3/ LE SCHÉMA ACTANTIEL
A. Caractéristiques principales :
  • il ne suit pas l'histoire dans l'ordre chronologique
  • il s'intéresse aux forces en présence dans l'histoire, c'est à dire principalement à ce qui pousse, aide ou contrarie les personnages principaux dans leurs actions


B. Composants
VOIR LA REPRÉSENTATION graphique
On distingue six ensembles de forces ; chacun de ces ensembles comporte zéro, un ou plusieurs éléments.

Ces éléments sont souvent des personnages, mais peuvent aussi être des idées (un idéal pousse quelqu'un à agir, par ex.) ou des sentiments (la peur peut empêcher quelqu'un d'agir), etc.

a. le SUJET :
c'est un personnage
il doit accomplir une «mission»
celle-ci consiste à parvenir à l'élimination d'un problème, d'une difficulté, d'un manque (récupérer un objet, accomplir une action particulière).

b. l'OBJET :
c'est ce que cherche à obtenir précisément le sujet
cela peut être un réel objet (objet magique, par exemple)
mais ce peut être aussi moins concret (le pouvoir, par ex)

c. le DESTINATEUR :
c'est ce qui pousse le sujet à agir ; il apparaît donc plutôt au début de la mission.
ce peut être un personnage (dans ce cas, par ex., il envoie le sujet en mission).
mais ce peut être aussi une chose, un sentiment, une idée (le désir d'être reconnu par ex.), etc.

d. le DESTINATAIRE :
c'est celui, celle, ceux en faveur de qui la mission doit être accomplie ; il est donc mis en valeur plutôt à la fin de la mission.
l'objet recherché par le sujet peut par exemple être offert par le sujet au(x) destinataire(s) ; mais le(s) destinataire(s) peu(ven)t aussi en profiter comme d'un bien commun (ex. la famille du sujet)
le destinataire peut être le sujet lui-même, mais nouvellement enrichi par la possession de cet objet.

e. les OPPOSANTS :
c'est tout ce qui entrave la progression du sujet dans l'accomplissement de sa mission
ils peuvent prendre la forme de personnages hostiles, mais aussi de n'importe quel obstacle entravant le sujet, alors qu'il cherche à accomplir sa mission ; celui-ci s'efforce de surmonter ces obstacles.

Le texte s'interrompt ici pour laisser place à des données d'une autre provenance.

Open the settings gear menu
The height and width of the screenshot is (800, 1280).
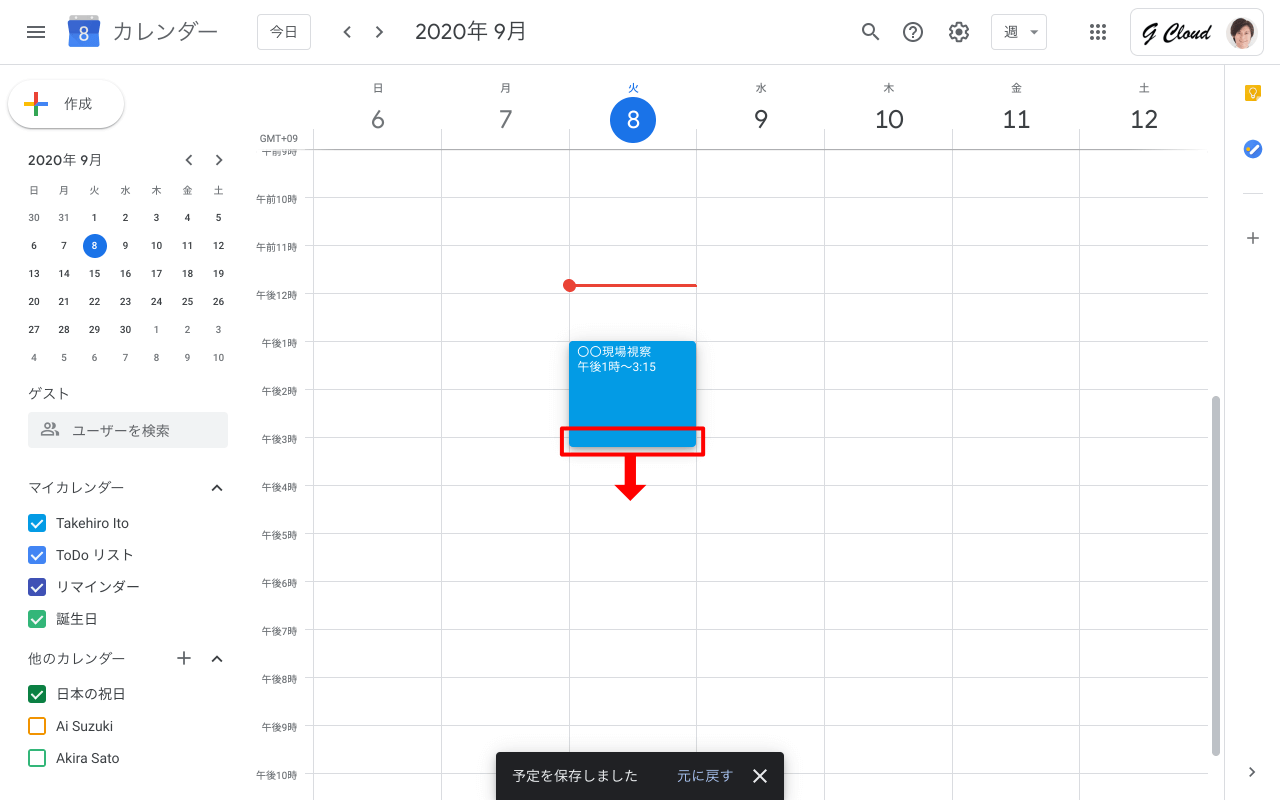(958, 32)
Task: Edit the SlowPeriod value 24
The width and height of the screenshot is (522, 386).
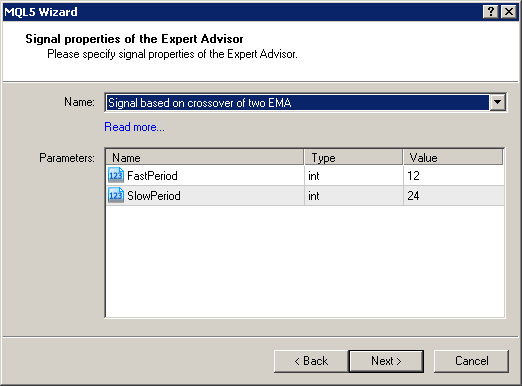Action: pos(454,196)
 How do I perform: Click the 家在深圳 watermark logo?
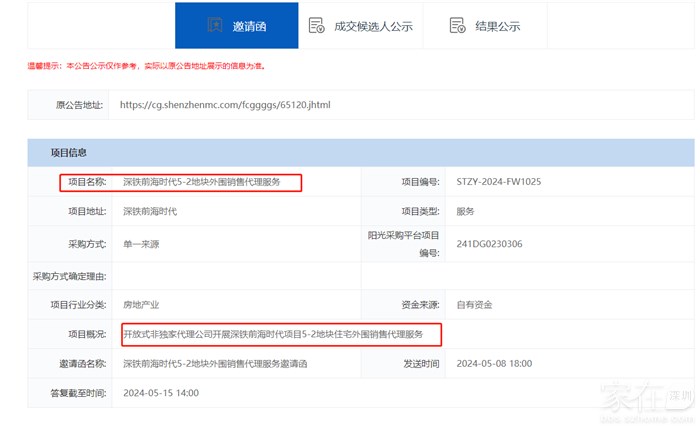(x=644, y=398)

f. les AUXILIAIRES (ou les ADJUVANTS) :
c'est tout ce qui vient aider le sujet à accomplir sa mission
ils peuvent prendre la forme de personnages amicaux ou simplement favorables (volontairement ou non), mais aussi de n'importe quel élément favorisant l'action du sujet, alors qu'il cherche à accomplir sa mission ; celui-ci bénéficie de l'aide apportée par ces personnages ou ces éléments.